Brief 1: According to the passage on the TTNET investigation, during which period was the "New Year Campaign with Tivibu" provided?
Brief 2: Duplicate the section of the passage on the TTNET investigation that begins at the words "On 21 December" and stops after "pay TV services.".

Excerpt to read:
· · · ·

On 21 December 2018, Turkish Competition Authority (“TCA”) published its decision regarding the investigation conducted against TTNET A.Ş. (“TTNET”), the leading internet service provider in Turkey, which is vertically integrated with the incumbent wholesale broadband access provider, Turk Telekom. The decision comprises of TCA’s assessment as to whether TTNET had abused its dominant position, in violation of article 6 of the Law No. 4054 on Protection of Competition (“Competition Law”), via certain types of bundled sales of fixed broadband internet and pay TV services.
Bundled package of TTNET called the “New Year Campaign with Tivibu” (“Campaign”), which was at the focal point of the investigation had been provided within the period of January-July 2016. TTNET offered broadband internet and pay TV services through the Campaign and the Campaign was basically a marketing strategy whereby two separate offers that were already being offered to the customers separately was merged under a single offer.
Characterization of the Campaign from the Competition Law Perspective
The decision signifies that the most challenging aspect for the TCA was the characterization of TTNET’s conduct in terms of competition law. As per the TCA’s Guidelines on the Assessment of Exclusionary Abusive Conduct by Dominant Undertakings (“Guidelines”), in order for a joint offer of more than one product to be deemed as a “package rebate”, the price of the bundle shall be lower than the sum of the stand-alone prices of the individual products forming the bundle:
“In package rebates known as multi-product rebate or mixed packaging, the products may be offered for sale separately, however when they are bought separately the total price of the products adds up to more than the package price.”

· · · ·

Collected data:
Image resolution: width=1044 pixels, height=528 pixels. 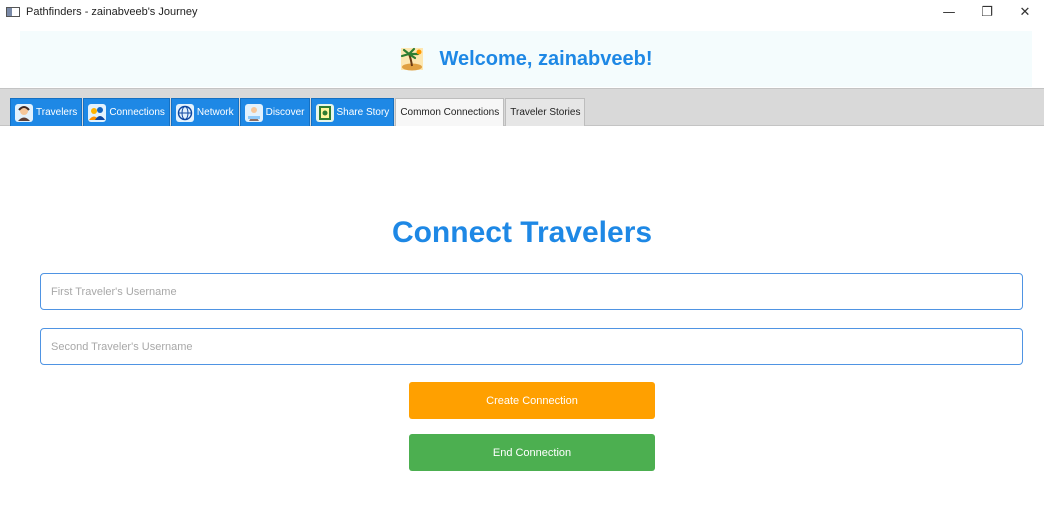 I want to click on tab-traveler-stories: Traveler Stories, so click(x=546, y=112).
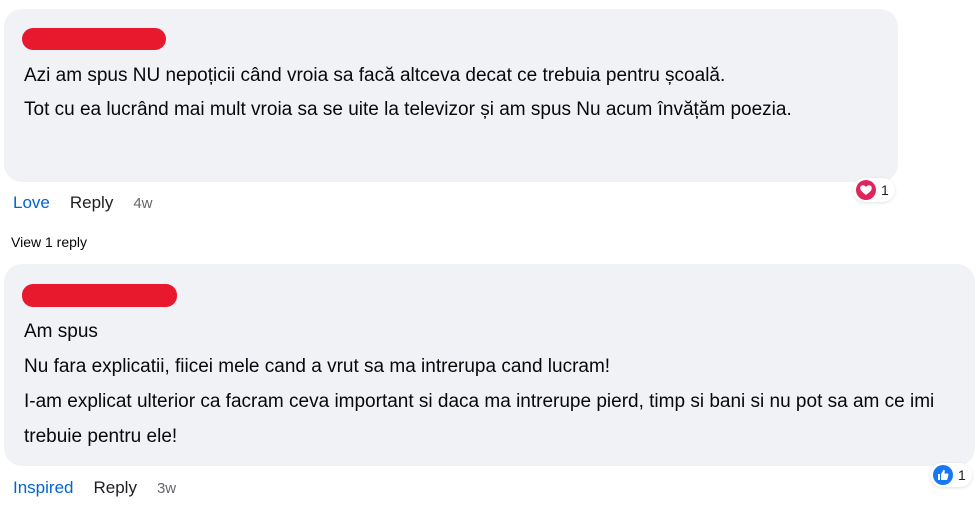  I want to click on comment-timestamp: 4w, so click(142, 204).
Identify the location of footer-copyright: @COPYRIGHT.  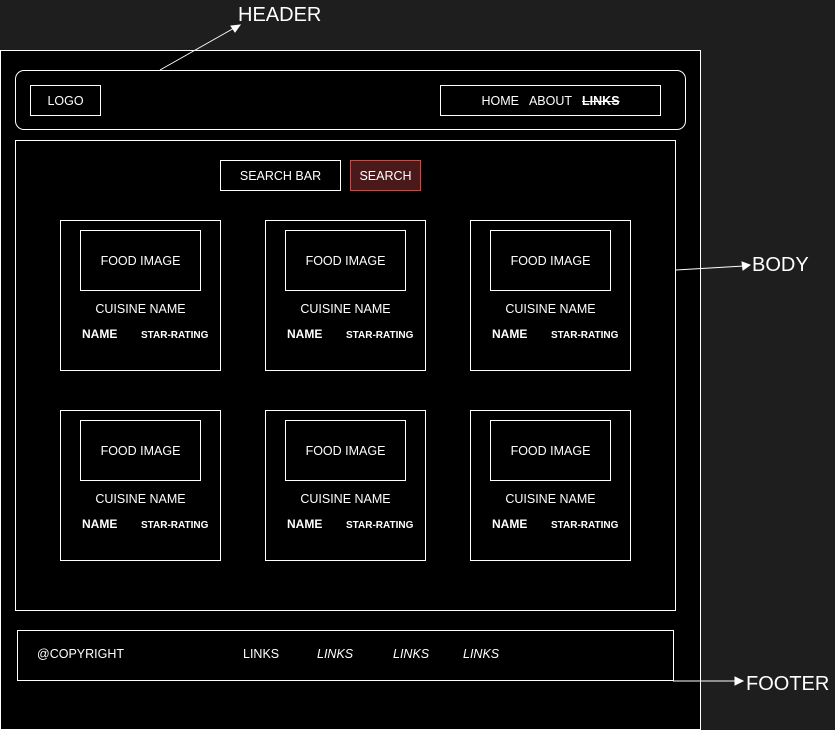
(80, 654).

· · · ·

Problem solution 1: January to July 2016.

Problem solution 2:
On 21 December 2018, Turkish Competition Authority (“TCA”) published its decision regarding the investigation conducted against TTNET A.Ş. (“TTNET”), the leading internet service provider in Turkey, which is vertically integrated with the incumbent wholesale broadband access provider, Turk Telekom. The decision comprises of TCA’s assessment as to whether TTNET had abused its dominant position, in violation of article 6 of the Law No. 4054 on Protection of Competition (“Competition Law”), via certain types of bundled sales of fixed broadband internet and pay TV services.